Grâce à l'opération «Likofi», la ville de Kinshasa a été nettoyée de ces jeunes délinquants, à l'origine de nombreux meurtres, agressions physiques et vols à main armée. A la fin de cette opération qui avait duré trois mois, la population kinoise avait poussé un ouf de soulagement, car dorénavant, on peut circuler librement dans cette grande ville, sans plus craindre d'être agressé. Plus de 900 kulunas étaient arrêtés, tandis que des milliers d'autres avaient fui, pour trouver refuge dans les provinces voisines de Bandundu et du Bas-Congo. «Likofi» avait suscité, d'ailleurs, une grande polémique, à Kinshasa, en raison des méthodes expéditives utilisées, semble-t-il, par la police, accusée d'avoir, parfois, fait passer par les armes certains jeunes arrêtés. L'Unicef s'en était vivement inquiété. La police avait démenti, reconnaissant quelques bavures dans le déroulement de l'opération.
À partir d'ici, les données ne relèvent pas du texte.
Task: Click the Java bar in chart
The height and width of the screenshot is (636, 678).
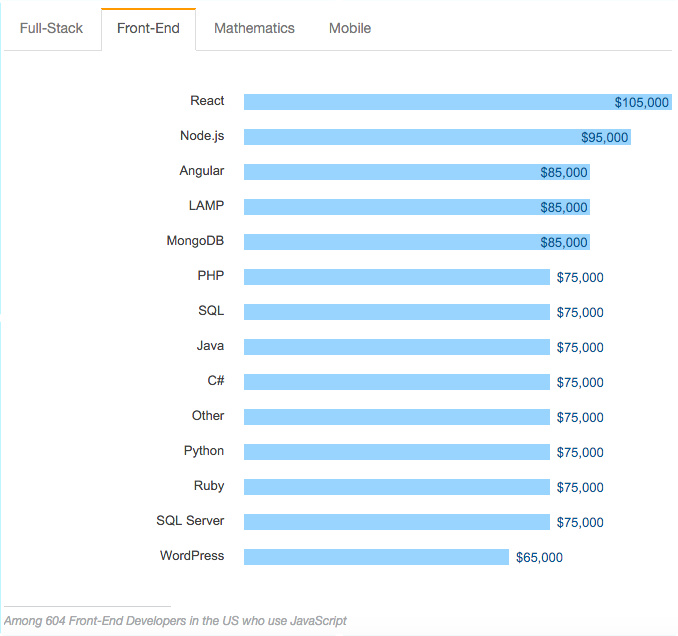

Pourchassés à Kinshasa, certains kulunas avaient traversé le fleuve Congo, pour trouver refuge dans les quartiers périphériques de la partie Nord de Brazzaville, où ils avaient repris leurs activités criminelles. C'est ainsi que dans les quartiers périphériques des arrondissements 6 Talangaï et 9 Djiri, l'insécurité et les vols étaient devenus un phénomène qui commençait à prendre de l'ampleur. Une certaine terreur régnait dans ces quartiers et les femmes redoutaient de se retrouver dans la rue après 18h. En mars dernier, deux meurtres à Talangaï, dont le viol et l'assassinat d'une jeune dame, ont suscité l'émoi et la colère de la population qui réclamait alors une action vigoureuse de la police. Parmi les sept présumés criminels arrêtés, il y a des jeunes ressortissants de la RDC. Ce qui amènera la police à lancer une opération coup de poing, baptisée «Mbata ya bakolo». Malheureusement, le début de l'opération est entaché de bavures, à cause du mauvais comportement de certains policiers impliqués. Les ressortissants de la RDC, en situation irrégulière à Brazzaville, qui sont rapatriés chez eux, livrent des témoignages alarmants, une fois arrivés à Kinshasa, parlant même de tueries. Les médias s'en emparent et jettent de l'huile sur le feu. Le gouvernement de la RDC dépêche à Brazzaville une délégation conduite par son vice-ministre des affaires étrangères, Célestin Tunda wa Kasende. Les négociations avec le gouvernement de Brazzaville, notamment le ministre de l'intérieur et de la décentralisation, Raymond Zéphirin Mboulou, aboutissent à la mise en place d'une commission mixte, chargée de suivre l'exécution de l'opération Mbata ya bakolo, afin de prévenir les dérapages et garantir les droits des personnes rapatriées. La police congolaise met de l'ordre dans ses rangs, en punissant les policiers auteurs d'actes délictuels au cours de l'opération, et dément les exactions contre les ressortissants de la RDC.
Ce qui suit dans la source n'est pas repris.